Le ministre russe de l’Agriculture, Dmitry Patrouchev, prévoit une reprise de la production de viande de porc dans plusieurs régions au cours du prochain semestre. Il l’a déclaré, selon le magazine financier russe Agroinvestor, lors d’une rencontre avec le président Poutine.
Selon Patrouchev, son département agricole s’attend à ce que le secteur de la volaille atteigne d’ici la fin de l’année les indicateurs de 2020. Pour la viande de bœuf, le ministère prévoit même une augmentation de la production d’environ 1,5 %, d’après la transcription publiée sur le site internet du Kremlin.
Une source d’Agroinvestor issue de l’industrie avicole, qui a souhaité rester anonyme, doute des prévisions de reprise de la production de viande de volaille. Selon lui, on devrait plutôt s’attendre à une baisse de 1,5 % par rapport à l’an dernier. Cette année, la grippe aviaire et des problèmes d’importation d’œufs à couver ont entraîné une forte diminution des volumes de volaille.
Selon des chiffres de l’Union des producteurs de volaille, annoncés lors d’un récent webinaire, la production de viande de volaille en poids carcasse s’est élevée à 3,6 millions de tonnes, soit 1,7 % de moins que pour la même période en 2020.

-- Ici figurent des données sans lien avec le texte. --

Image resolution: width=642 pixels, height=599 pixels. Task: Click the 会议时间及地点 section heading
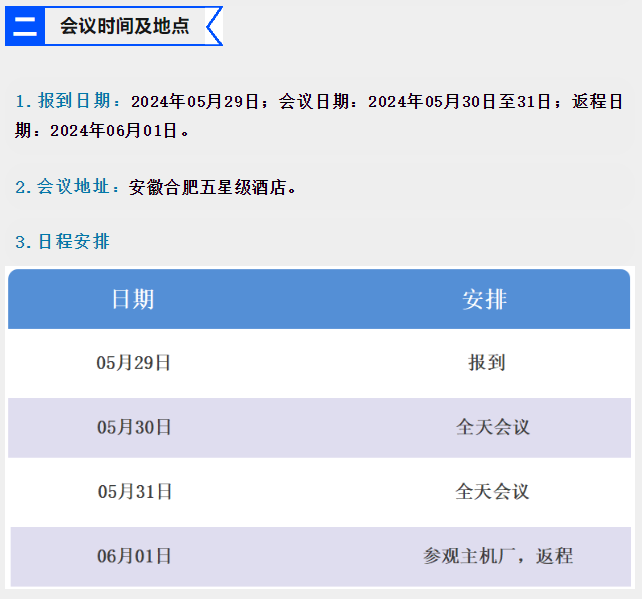124,26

Pour soutenir la capacité de l’industrie de la viande et stabiliser les prix, des restrictions à l’importation sont mises en place pour la viande de porc congelée, limitée à 100 000 tonnes, et la viande de bœuf congelée, limitée à 200 000 tonnes, a déclaré Patrushev. Ce sujet sera prochainement à l’ordre du jour de la prochaine réunion du Conseil de la Commission économique eurasiatique.
Dans le pays voisin, le Kazakhstan, des mesures sont également prises pour freiner la hausse des prix alimentaires. Un embargo d’exportation pour les bovins et petits ruminants est en vigueur pour six mois. Cette mesure, qui entrera en vigueur fin décembre, vise à empêcher une nouvelle augmentation des prix de la viande sur le marché intérieur. Entre début 2021 et novembre, les prix du bœuf ont augmenté de 15 % et ceux de l’agneau de 21 %. Parallèlement, l’exportation de pommes de terre et de carottes depuis le Kazakhstan est suspendue pendant trois mois.
Selon des experts russes, les importations alimentaires en Russie sont actuellement à peu près équivalentes aux exportations. Selon le vice-président de l’Union russe des céréales (RGU), Alexander Korbut, la Russie augmentera cette année ses importations de bananes, café, thé, pommes, légumes précoces et d’autres produits. « De mon point de vue, cela est tout à fait naturel : l’importation n’est pas un facteur qui évince les produits russes ni ne compromet notre propre sécurité alimentaire. Les importations assurent la saturation du marché », explique-t-il.
Selon lui, le volume des importations russes dépendra de l’évolution des revenus de la population : s’ils augmentent, les importations augmenteront également. La situation avec le rouble aura aussi une influence. Actuellement, le taux de change se renforce, ce qui devrait stimuler les importateurs.